• RECORD EXTRACTS:
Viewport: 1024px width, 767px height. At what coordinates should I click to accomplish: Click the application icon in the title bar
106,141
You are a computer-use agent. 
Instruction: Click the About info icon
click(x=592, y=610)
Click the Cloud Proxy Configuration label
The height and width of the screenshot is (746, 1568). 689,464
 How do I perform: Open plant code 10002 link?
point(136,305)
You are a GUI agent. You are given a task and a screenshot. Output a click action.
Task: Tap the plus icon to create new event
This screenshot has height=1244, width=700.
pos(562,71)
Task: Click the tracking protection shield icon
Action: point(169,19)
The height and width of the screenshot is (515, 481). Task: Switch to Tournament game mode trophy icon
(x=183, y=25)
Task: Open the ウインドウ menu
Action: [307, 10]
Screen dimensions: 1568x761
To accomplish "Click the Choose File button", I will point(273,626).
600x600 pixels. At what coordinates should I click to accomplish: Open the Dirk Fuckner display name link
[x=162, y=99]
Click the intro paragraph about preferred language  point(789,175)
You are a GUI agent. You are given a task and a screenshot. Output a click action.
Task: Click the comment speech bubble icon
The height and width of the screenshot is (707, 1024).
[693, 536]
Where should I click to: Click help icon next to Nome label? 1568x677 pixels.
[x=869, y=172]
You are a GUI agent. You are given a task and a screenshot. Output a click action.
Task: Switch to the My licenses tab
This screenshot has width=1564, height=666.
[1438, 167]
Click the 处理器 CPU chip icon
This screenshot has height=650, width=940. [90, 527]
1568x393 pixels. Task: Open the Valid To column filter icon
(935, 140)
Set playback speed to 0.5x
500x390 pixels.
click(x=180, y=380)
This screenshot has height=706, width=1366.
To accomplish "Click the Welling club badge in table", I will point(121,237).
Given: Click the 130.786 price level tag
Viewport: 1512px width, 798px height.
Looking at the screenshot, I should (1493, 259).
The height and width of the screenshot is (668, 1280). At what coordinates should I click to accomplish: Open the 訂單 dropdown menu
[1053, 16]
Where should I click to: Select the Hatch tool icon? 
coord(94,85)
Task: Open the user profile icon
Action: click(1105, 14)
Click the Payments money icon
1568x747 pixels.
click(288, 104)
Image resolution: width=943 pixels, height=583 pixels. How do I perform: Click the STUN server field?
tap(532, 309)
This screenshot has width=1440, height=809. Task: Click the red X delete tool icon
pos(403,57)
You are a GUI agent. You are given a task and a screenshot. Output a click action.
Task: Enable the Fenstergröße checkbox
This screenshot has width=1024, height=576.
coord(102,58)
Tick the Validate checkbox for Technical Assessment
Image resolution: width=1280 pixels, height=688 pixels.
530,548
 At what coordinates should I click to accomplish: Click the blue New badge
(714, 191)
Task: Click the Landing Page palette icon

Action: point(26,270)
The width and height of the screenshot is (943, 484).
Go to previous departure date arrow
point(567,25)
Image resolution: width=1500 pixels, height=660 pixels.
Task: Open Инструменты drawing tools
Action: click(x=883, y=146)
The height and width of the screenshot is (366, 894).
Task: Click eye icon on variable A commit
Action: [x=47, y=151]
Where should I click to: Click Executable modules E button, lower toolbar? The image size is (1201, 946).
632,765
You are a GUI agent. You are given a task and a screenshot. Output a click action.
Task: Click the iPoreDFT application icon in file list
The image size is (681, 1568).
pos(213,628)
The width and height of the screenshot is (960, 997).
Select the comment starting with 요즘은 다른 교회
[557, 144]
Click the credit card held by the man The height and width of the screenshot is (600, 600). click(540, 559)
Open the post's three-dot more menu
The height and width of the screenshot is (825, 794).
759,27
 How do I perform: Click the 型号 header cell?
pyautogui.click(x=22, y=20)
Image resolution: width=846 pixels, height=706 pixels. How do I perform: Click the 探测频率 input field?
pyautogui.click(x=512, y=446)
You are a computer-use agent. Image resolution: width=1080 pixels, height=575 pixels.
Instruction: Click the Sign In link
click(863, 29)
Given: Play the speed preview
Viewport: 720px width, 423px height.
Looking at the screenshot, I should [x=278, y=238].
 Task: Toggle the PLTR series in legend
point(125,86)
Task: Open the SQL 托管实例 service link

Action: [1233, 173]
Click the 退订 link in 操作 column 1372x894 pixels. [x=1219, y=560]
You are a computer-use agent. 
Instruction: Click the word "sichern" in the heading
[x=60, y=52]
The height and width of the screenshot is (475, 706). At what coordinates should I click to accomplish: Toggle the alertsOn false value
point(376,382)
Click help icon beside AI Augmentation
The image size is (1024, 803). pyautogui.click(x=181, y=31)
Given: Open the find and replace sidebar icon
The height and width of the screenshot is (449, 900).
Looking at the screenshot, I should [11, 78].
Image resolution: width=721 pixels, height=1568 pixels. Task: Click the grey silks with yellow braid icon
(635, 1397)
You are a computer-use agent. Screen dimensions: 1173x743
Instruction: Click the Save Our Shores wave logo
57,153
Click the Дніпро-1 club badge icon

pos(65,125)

• TRY IT: If a line of the material contains the word "will", pick it out and copy it.

• SOLUTION TO THIS EXERCISE:
To accomplish "Click the Choose File button", I will point(273,626).
To accomplish "Click the Welling club badge in table", I will point(121,237).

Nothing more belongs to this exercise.